◆ Exercise requirements: Repeat every line below exactly as it reads.

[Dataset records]
Segment Open

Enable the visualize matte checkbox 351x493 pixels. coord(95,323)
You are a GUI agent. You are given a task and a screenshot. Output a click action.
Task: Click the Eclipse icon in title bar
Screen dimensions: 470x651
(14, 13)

Segment Closed

◆ Your response:
Enable the visualize matte checkbox 351x493 pixels. coord(95,323)
You are a GUI agent. You are given a task and a screenshot. Output a click action.
Task: Click the Eclipse icon in title bar
Screen dimensions: 470x651
(14, 13)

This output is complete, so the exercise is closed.